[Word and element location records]

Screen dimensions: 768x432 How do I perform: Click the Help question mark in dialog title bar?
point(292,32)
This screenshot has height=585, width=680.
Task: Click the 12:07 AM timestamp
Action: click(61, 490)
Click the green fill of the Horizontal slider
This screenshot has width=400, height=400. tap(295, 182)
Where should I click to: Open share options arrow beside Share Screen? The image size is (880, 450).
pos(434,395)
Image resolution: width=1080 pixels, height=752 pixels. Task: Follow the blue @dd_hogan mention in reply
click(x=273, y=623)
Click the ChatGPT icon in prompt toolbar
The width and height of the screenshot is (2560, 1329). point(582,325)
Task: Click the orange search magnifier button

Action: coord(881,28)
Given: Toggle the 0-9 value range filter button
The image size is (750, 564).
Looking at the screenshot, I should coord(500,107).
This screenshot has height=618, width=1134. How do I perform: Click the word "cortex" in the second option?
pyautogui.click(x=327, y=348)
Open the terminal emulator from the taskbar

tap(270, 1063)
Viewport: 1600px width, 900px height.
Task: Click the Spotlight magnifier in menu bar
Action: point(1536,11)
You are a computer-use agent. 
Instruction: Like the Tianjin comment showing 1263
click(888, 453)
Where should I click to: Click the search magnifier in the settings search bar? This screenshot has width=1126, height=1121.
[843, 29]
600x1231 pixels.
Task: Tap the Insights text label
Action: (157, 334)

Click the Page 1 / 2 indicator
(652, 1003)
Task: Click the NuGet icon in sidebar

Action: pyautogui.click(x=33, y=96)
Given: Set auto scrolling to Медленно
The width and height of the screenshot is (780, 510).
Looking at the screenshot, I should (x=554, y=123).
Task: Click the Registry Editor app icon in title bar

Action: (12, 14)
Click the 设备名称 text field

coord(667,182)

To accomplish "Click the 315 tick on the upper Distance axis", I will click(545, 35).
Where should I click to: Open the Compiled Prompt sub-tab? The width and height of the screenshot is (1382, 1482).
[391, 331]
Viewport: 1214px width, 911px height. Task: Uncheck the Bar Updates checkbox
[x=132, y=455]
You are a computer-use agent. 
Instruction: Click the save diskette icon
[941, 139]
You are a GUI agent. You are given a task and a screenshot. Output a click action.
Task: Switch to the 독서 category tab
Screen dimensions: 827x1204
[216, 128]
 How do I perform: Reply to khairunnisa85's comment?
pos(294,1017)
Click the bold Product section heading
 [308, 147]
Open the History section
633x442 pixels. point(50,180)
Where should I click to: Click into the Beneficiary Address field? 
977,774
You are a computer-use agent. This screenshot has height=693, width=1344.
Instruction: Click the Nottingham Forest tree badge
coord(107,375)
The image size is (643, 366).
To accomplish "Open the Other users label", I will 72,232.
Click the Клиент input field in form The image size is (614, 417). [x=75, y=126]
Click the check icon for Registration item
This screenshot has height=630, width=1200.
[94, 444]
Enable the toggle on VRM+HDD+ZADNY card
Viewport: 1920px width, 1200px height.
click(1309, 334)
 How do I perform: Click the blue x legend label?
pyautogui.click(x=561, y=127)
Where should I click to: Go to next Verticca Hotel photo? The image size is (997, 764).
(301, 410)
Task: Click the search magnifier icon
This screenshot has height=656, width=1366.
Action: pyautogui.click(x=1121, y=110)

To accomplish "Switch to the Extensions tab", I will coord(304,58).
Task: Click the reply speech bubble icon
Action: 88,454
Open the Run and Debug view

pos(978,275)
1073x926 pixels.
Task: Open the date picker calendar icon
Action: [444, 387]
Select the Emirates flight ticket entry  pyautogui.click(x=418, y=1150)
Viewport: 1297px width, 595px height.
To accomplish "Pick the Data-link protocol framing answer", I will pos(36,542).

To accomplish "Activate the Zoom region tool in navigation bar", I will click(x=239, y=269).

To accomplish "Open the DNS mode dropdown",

# Do this
Pull out every line of the items that contains the word "field", matching case exactly, and copy each such line in full.

# Written solution
Click the 设备名称 text field
Where should I click to: Click into the Beneficiary Address field? 
Click the Клиент input field in form The image size is (614, 417). [x=75, y=126]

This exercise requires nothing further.